From mboxrd@z Thu Jan  1 00:00:00 1970
Received: (from majordomo@localhost) by pauillac.inria.fr (8.7.6/8.7.3) id EAA02088; Thu, 22 Aug 2002 04:18:22 +0200 (MET DST)
X-Authentication-Warning: pauillac.inria.fr: majordomo set sender to owner-caml-list@pauillac.inria.fr using -f
Received: from nez-perce.inria.fr (nez-perce.inria.fr [192.93.2.78]) by pauillac.inria.fr (8.7.6/8.7.3) with ESMTP id EAA01824 for <caml-list@pauillac.inria.fr>; Thu, 22 Aug 2002 04:18:20 +0200 (MET DST)
Received: from slave-dog.naughtydog.com (naughtydog200.brandx.net [209.55.75.200])
	by nez-perce.inria.fr (8.11.1/8.11.1) with SMTP id g7M2IGn08853
	for <caml-list@inria.fr>; Thu, 22 Aug 2002 04:18:17 +0200 (MET DST)
Received: from SMTP agent by mail gateway 
 Wed, 21 Aug 2002 19:33:22 -0800
Received: from katn-dog (engstad@katn-dog.naughtydog.com [10.0.0.90])
	by slave-dog.naughtydog.com (SGI-8.9.3/8.9.3) with ESMTP id TAA65370
	for <caml-list@inria.fr>; Wed, 21 Aug 2002 19:33:18 -0700 (PDT)
Content-Type: text/plain;
  charset="us-ascii"
From: Pal-Kristian Engstad <engstad@naughtydog.com>
Organization: Naughty Dog, Inc.
To: caml-list@inria.fr
Subject: [Caml-list] Pointers needed for optimization problem.
Date: Wed, 21 Aug 2002 19:33:21 -0700
User-Agent: KMail/1.4.2
MIME-Version: 1.0
Content-Transfer-Encoding: 8bit
Message-Id: <200208211933.21915.engstad@naughtydog.com>
Sender: owner-caml-list@pauillac.inria.fr
Precedence: bulk

Hi,

I'm interested in solving a problem I have with automatically generating 
optimal (vector) floating point code.

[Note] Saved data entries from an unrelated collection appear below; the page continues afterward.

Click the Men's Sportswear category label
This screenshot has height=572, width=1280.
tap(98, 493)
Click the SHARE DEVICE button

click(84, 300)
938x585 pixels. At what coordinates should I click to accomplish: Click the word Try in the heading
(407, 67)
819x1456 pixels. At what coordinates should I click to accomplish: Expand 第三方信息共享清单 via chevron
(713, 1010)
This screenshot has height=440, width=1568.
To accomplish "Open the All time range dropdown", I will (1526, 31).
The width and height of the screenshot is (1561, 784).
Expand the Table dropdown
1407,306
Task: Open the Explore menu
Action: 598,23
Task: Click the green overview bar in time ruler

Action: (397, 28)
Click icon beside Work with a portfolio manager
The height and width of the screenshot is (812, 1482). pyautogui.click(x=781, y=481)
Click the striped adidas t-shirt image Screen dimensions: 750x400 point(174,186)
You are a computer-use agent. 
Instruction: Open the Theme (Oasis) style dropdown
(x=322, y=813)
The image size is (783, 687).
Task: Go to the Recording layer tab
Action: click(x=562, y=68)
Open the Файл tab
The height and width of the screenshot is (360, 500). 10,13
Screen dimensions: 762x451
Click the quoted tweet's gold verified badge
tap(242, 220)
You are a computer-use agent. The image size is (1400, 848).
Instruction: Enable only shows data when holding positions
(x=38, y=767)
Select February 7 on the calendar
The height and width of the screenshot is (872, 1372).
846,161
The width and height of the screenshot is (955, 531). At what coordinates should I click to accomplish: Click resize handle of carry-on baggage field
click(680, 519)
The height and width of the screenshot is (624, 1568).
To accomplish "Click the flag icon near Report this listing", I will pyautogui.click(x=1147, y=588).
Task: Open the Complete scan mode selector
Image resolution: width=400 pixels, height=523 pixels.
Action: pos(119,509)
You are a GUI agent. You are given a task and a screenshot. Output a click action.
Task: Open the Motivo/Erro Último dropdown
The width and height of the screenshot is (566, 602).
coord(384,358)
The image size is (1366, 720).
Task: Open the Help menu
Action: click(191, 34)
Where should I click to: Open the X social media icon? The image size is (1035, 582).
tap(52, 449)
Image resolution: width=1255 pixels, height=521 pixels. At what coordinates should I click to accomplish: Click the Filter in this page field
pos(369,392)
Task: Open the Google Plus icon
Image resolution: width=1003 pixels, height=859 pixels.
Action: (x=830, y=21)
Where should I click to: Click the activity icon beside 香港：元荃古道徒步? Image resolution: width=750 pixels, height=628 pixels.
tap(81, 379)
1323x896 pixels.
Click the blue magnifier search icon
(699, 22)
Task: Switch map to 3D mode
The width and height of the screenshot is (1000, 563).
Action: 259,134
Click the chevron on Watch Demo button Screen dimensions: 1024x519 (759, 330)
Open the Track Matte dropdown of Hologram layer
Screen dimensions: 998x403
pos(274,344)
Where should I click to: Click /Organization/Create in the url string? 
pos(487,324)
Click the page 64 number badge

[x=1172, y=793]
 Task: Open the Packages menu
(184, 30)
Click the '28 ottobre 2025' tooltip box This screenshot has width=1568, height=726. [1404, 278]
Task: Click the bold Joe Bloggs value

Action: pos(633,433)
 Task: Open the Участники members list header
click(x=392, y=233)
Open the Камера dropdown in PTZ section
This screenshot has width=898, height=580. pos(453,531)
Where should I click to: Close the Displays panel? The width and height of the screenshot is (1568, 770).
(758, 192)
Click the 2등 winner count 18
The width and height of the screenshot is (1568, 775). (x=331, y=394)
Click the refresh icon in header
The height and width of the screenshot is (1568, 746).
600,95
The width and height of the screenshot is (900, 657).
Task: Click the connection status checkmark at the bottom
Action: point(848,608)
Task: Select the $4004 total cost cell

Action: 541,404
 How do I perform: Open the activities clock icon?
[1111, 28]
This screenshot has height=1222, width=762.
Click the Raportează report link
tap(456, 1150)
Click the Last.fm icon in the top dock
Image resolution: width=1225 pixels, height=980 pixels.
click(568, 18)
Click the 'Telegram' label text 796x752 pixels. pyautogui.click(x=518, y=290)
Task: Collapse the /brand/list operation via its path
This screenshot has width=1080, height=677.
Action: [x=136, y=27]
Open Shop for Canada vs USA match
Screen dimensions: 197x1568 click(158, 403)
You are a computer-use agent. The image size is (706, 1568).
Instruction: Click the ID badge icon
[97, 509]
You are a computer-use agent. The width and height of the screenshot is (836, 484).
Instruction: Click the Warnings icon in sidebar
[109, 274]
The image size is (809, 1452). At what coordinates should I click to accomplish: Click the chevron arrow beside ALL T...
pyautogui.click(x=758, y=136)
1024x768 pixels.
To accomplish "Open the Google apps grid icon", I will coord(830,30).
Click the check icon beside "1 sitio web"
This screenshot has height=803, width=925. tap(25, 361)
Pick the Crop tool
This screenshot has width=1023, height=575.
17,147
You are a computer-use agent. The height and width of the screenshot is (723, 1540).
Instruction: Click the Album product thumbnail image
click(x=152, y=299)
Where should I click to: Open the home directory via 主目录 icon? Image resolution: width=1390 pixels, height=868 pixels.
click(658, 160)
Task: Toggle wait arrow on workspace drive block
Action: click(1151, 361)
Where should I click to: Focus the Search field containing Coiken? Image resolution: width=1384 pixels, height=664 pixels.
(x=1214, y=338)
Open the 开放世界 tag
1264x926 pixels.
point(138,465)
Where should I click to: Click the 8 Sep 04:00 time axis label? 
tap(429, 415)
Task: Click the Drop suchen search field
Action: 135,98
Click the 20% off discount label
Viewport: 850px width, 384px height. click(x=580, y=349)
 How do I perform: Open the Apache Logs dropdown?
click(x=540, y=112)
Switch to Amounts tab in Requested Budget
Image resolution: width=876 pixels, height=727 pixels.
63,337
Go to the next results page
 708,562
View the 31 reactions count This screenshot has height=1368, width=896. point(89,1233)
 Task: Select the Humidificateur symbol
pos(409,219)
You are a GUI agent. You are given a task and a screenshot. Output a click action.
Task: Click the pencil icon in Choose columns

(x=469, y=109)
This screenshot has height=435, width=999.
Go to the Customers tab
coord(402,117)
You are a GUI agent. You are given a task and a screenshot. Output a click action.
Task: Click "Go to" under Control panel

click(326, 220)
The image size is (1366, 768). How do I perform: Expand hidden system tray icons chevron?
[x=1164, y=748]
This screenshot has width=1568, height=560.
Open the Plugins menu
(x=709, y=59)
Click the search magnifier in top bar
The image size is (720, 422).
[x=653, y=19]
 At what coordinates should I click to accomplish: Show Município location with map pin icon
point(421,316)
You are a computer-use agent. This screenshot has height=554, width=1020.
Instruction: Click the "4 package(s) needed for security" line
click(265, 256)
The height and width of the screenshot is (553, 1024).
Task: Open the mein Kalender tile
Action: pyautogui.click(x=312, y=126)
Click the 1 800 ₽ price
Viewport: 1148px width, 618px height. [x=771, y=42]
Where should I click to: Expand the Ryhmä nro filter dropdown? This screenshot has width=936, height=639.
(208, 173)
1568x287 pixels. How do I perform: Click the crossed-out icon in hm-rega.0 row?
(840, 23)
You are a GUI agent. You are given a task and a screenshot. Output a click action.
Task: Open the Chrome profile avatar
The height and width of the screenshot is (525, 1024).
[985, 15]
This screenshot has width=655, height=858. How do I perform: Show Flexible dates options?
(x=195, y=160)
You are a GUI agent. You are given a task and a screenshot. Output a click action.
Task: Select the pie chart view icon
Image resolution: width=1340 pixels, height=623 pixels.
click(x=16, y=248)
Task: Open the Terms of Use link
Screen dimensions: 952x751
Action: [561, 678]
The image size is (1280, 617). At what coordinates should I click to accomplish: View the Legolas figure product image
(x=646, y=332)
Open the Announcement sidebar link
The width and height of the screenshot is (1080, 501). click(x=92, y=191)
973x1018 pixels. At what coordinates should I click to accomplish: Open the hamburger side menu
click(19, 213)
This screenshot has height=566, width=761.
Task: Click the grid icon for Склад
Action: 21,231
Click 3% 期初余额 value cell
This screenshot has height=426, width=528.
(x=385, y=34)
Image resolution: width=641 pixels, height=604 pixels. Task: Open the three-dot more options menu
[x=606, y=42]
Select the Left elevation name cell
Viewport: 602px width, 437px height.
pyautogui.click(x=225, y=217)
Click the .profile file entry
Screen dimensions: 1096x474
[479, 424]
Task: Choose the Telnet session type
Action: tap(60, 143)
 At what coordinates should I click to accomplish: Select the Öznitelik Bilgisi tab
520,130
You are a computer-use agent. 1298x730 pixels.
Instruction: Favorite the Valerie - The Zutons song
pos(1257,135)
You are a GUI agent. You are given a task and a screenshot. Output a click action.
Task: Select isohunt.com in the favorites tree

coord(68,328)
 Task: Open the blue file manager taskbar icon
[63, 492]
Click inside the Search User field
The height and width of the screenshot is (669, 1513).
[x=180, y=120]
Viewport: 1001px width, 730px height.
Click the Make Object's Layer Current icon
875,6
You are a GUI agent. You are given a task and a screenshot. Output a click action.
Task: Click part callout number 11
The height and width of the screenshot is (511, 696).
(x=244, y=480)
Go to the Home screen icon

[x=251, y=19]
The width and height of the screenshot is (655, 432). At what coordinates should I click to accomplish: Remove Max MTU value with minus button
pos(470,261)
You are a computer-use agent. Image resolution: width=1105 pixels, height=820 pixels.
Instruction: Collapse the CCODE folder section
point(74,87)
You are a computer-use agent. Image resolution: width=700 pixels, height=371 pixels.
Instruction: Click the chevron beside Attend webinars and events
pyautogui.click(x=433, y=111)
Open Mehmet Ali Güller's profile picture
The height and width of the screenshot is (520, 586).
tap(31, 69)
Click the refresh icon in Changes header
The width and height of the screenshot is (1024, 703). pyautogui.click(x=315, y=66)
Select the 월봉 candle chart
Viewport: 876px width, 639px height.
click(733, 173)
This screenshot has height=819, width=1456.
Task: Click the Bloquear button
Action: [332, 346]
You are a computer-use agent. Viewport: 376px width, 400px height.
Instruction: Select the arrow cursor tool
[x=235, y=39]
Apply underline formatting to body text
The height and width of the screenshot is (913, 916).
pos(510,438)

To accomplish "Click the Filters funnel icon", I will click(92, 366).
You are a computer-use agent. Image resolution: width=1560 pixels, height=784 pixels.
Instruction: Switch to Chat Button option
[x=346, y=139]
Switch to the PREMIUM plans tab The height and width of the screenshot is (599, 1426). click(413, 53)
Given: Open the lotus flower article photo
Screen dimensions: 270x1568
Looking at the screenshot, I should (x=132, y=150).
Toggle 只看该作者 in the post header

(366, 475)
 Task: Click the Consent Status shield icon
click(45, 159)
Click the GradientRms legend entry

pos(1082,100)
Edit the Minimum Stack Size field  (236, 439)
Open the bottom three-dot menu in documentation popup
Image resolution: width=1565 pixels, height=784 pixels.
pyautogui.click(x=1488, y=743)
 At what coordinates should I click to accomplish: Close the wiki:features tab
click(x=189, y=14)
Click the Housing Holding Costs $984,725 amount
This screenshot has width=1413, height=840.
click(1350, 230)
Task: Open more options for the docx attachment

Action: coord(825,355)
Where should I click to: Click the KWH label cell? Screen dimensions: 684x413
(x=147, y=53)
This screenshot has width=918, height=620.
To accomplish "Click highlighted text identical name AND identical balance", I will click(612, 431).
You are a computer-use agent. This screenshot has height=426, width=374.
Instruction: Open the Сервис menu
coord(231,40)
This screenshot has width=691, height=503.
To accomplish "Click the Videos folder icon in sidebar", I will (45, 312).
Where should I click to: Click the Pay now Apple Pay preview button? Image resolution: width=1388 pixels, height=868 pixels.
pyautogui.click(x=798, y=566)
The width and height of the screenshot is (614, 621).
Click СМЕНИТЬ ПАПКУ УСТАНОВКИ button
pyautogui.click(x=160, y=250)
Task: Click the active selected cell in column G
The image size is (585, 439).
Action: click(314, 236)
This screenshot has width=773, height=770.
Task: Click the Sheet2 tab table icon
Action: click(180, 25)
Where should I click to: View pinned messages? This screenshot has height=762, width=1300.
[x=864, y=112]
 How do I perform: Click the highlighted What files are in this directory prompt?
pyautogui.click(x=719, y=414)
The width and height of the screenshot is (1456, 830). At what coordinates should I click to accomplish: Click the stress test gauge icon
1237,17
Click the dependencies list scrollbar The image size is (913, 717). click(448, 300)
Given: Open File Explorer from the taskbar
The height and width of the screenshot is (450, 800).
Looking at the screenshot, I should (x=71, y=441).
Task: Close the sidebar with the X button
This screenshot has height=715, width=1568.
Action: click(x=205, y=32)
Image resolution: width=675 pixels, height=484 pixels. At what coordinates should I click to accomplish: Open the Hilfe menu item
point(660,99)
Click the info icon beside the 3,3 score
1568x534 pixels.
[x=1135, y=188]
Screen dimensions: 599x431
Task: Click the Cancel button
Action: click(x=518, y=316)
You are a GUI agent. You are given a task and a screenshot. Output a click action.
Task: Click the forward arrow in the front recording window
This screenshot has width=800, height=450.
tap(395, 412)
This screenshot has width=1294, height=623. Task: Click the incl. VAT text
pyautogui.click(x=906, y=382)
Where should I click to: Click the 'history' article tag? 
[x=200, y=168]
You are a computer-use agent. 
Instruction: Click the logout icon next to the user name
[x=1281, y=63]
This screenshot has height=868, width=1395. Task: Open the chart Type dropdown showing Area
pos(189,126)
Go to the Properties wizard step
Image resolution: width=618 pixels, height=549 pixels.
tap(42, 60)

In other words, I want to code a caml 
program that transforms the input description into assembly instructions. For 
regular floating point operations, a good compiler should be able to optimize 
the code:
	
	r := A * x * x + B * x + C

into (if multiplication is more expensive than adds):

	t := A * x
	t := t + B
	t := t * x
	t := t + B
since
	r := (A * x + B) * x + C

Now, this is fairly trivial to do, but if you have an architecture with SIMD 
vector floating point registers and opcodes, a whole range of new interesting 
optimizations can be done. With vector registers, I mean registers that have 
up to 4 floating point values. For instance, a 4-vector times a 4-by-4 matrix 
operation can be coded as:

	acc.xyzw := mtxrow[0].xyzw * vec.x
	acc.xyzw += mtxrow[1].xyzw * vec.y
	acc.xyzw += mtxrow[2].xyzw * vec.z
	res.xyzw = acc.xyzw + mtxrow[3].xyzw * vec.w

Here, each line represent one assembly instruction.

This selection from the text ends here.